(Beginning of Records for processing)

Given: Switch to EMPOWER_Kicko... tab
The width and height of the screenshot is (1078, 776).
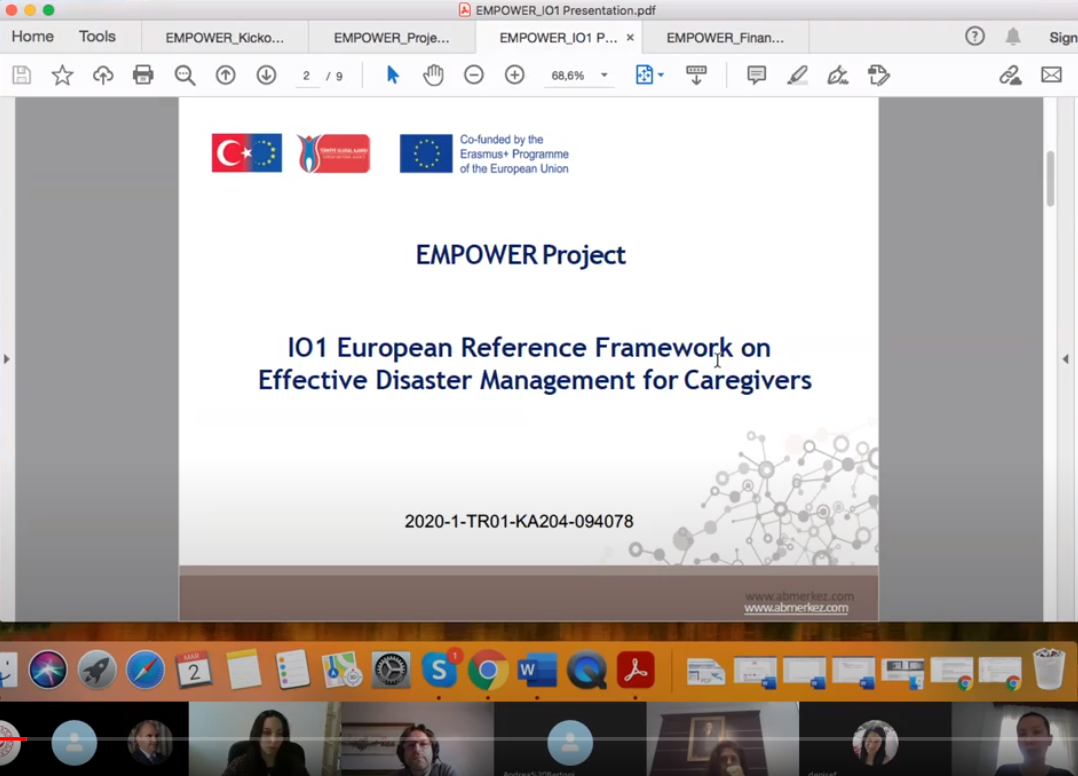Looking at the screenshot, I should [224, 38].
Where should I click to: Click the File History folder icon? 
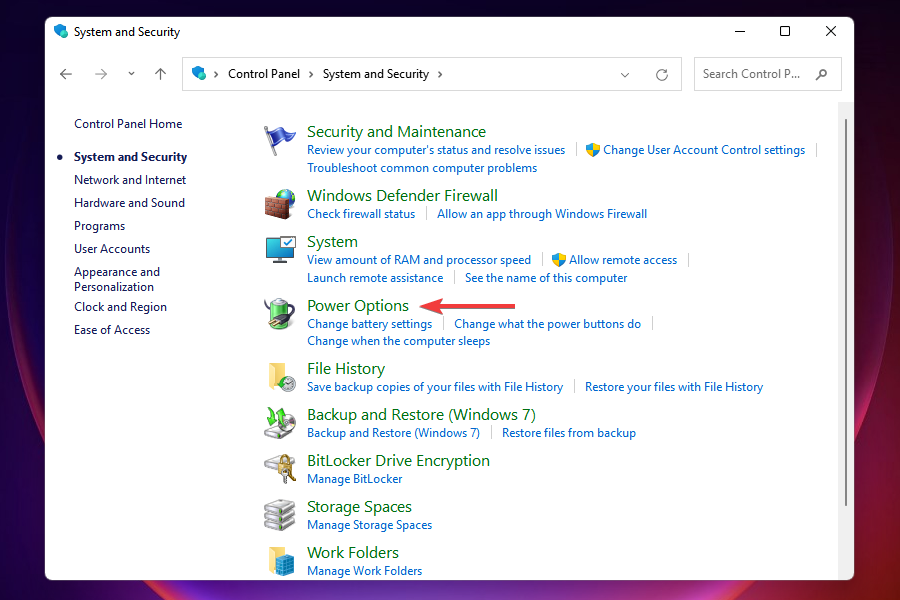click(x=280, y=377)
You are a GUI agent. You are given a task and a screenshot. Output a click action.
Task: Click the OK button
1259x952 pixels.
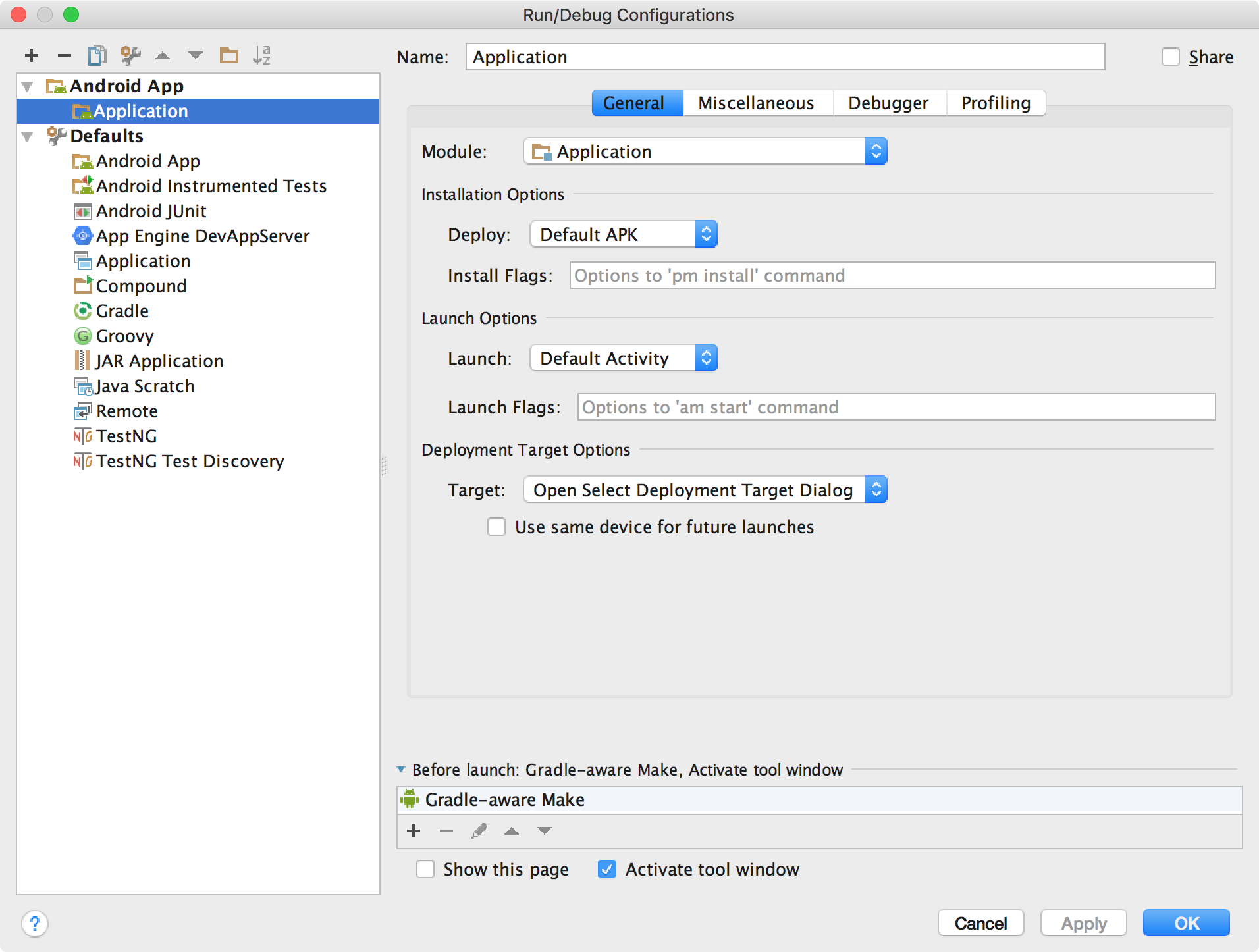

(End of Records for processing)

— How to complete this task —
The listing above must be given again exactly, minus its pictures.

— Written solution —
Given: Switch to EMPOWER_Kicko... tab
The width and height of the screenshot is (1078, 776).
Looking at the screenshot, I should [224, 38].
Where should I click to: Click the File History folder icon? 
click(x=280, y=377)
You are a GUI agent. You are given a task and a screenshot. Output a click action.
Task: Click the OK button
1259x952 pixels.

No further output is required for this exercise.